Lawn watering tips for
Regular watering is a critical element in a healthy, vibrant lawn. That means it should receive about 1" of water each week throughout the season. If we don't receive that much through natural rainfall, then ideally, it should be supplemented. Here are a few tips to help produce the best results with the least amount of supplemental water:
Avoid over watering
Use a rain gauge to measure how much water you're applying. Over watering does more than deplete the water supply, it also makes plants prone to pests and adds to storm water runoff, which pollutes our water systems. By choosing and operating a watering system correctly, you can reduce water bills, insect and disease problems, and maintenance requirements. For example, the more you water your lawn, the faster it grows and the more it needs to be mowed.
Water as infrequently as possible
Thoroughly water when you do water so moisture soaks down to the roots. Exceptions to this general rule would be for newly seeded lawns where the surface needs to stay moist, newly sodded lawns that have not yet rooted into the soil, or when summer patch disease is a problem. Otherwise, avoid frequent waterings that promote shallower root systems and weeds (e.g., crabgrass).

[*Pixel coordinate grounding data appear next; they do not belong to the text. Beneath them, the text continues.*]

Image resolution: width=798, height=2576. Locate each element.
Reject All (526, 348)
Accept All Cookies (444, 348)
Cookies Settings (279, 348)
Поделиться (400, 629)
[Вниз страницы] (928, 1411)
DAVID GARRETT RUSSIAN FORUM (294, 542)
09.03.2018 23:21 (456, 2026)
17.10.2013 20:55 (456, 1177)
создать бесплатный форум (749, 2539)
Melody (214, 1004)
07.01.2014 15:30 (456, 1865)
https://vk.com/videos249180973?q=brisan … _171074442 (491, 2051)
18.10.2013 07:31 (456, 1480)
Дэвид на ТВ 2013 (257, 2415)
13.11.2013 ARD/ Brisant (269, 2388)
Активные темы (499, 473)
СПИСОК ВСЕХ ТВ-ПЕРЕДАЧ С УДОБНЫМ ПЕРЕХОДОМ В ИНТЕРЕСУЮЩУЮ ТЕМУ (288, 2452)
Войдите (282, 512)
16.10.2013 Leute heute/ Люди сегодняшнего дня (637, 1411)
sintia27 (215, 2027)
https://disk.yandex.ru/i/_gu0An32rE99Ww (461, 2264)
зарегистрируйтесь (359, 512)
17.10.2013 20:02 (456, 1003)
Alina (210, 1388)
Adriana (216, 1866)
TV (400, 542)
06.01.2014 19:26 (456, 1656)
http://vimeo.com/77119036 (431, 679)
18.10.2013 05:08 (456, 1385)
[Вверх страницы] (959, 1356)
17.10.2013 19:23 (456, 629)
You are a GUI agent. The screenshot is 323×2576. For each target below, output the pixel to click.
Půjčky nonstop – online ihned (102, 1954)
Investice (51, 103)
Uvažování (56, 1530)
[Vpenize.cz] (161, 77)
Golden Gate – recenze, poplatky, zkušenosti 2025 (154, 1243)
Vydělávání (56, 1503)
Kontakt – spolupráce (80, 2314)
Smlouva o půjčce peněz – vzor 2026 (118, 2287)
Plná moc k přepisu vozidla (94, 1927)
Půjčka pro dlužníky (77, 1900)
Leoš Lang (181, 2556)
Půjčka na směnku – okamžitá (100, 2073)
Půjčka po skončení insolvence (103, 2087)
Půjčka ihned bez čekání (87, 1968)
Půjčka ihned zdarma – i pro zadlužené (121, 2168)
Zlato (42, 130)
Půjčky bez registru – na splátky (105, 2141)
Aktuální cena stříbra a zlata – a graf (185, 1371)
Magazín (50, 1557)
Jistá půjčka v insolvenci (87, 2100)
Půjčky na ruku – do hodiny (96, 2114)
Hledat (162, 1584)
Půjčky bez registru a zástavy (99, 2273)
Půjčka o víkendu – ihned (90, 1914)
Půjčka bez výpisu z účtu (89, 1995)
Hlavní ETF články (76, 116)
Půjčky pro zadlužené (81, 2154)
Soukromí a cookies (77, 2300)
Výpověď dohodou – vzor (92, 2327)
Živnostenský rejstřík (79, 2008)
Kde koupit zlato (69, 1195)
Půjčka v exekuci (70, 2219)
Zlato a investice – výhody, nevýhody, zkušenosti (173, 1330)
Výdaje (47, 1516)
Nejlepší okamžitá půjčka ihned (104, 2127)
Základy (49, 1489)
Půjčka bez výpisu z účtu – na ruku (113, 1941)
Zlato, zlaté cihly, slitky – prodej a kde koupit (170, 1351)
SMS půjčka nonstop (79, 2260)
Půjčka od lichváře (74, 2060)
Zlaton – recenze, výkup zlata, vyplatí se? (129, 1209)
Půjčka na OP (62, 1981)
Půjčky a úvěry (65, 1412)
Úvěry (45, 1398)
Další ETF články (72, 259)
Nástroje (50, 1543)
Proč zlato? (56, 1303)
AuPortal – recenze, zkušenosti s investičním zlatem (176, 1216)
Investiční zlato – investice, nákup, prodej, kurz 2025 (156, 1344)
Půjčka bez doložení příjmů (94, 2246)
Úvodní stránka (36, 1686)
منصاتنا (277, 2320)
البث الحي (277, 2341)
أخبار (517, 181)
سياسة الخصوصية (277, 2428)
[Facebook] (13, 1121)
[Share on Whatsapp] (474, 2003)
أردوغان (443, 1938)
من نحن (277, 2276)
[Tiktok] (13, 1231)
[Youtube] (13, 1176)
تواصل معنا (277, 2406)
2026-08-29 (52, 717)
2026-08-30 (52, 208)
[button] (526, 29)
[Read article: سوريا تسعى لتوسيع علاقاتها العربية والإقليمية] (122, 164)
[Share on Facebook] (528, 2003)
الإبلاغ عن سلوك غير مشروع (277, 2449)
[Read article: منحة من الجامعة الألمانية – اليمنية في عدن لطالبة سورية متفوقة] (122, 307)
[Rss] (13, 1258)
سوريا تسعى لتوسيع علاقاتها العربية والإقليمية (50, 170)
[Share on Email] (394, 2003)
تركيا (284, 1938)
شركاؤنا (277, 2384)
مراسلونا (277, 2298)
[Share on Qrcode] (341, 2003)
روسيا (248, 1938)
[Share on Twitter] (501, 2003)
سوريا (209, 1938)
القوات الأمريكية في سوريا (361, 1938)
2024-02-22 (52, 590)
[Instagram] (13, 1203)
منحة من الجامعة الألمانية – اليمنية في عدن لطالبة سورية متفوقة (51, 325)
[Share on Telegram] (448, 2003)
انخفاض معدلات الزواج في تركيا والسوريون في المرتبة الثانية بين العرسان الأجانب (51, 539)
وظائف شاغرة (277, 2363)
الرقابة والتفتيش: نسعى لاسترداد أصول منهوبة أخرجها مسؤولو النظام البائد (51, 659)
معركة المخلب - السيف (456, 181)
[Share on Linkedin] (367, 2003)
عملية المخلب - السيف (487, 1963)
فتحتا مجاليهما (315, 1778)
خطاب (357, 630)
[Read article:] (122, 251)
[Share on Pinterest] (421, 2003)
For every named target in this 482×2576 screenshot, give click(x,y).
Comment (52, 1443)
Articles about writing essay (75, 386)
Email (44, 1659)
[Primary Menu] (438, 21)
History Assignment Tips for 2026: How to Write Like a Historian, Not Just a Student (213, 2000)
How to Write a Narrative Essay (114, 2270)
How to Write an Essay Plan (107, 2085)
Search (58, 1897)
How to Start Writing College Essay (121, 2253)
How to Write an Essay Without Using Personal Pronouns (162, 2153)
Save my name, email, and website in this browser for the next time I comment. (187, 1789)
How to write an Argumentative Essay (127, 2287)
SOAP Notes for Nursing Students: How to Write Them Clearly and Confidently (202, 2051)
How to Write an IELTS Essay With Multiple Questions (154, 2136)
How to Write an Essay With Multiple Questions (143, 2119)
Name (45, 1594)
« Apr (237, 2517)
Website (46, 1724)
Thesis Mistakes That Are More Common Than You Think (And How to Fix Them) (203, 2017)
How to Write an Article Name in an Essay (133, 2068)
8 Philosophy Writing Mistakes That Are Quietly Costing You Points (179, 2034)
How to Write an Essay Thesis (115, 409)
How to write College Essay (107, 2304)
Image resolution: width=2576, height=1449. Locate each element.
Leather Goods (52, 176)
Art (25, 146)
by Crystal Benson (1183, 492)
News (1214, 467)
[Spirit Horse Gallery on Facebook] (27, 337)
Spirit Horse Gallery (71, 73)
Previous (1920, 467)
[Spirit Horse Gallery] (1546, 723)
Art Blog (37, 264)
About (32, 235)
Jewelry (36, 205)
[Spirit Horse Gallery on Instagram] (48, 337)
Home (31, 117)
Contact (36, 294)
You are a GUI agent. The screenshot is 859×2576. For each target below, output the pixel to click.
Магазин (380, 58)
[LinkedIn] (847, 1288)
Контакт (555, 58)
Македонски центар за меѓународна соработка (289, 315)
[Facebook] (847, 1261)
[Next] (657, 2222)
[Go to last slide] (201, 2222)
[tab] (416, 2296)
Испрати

Water early in the day if possible
Given a choice, water early in the day when lawns are normally wet from dew. Avoid midday watering due to excessive evaporation, and at night due to potential increased chances of some diseases gaining a foothold. The exception to this guide is when you are in extremely hot weather and nighttime temperatures don't go below 68 degrees. Then it is better to water in the late afternoon or early evening, providing you don't have watering-time restrictions. Early or late in the day reduces the amount of evaporation that takes place during the very hot day, allowing more water to reach the root zone.
Spread the water uniformly across the lawn
Sprinklers vary in distribution patterns, and require spray overlap for uniform coverage. Placing coffee cans or similar straight-sided containers on the lawn can help measure water application rates. Avoid flooding areas, or missing other spots. On heavy clay soils and slopes, watch for excessive runoff; it may be necessary to apply the water in several applications to allow for adequate penetration.
In periods of high temperature and reduced rainfall, and to help conserve water, mow your lawn at a higher than normal height, limit traffic over the lawn, improve turf rooting, control thatch and soil compaction. Don't allow water to hit the driveway or into the street. This is just wasteful.
The biggest factor in why lawns fail during extended dry spells, is that they weren't healthy going into the drought. Therefore, you need to do everything you can to make your lawn as healthy as possible when conditions are good for growing lawns. Part of Fairway Lawn's lawn care program is developing strong, healthy turf grass that can withstand periodic extreme conditions.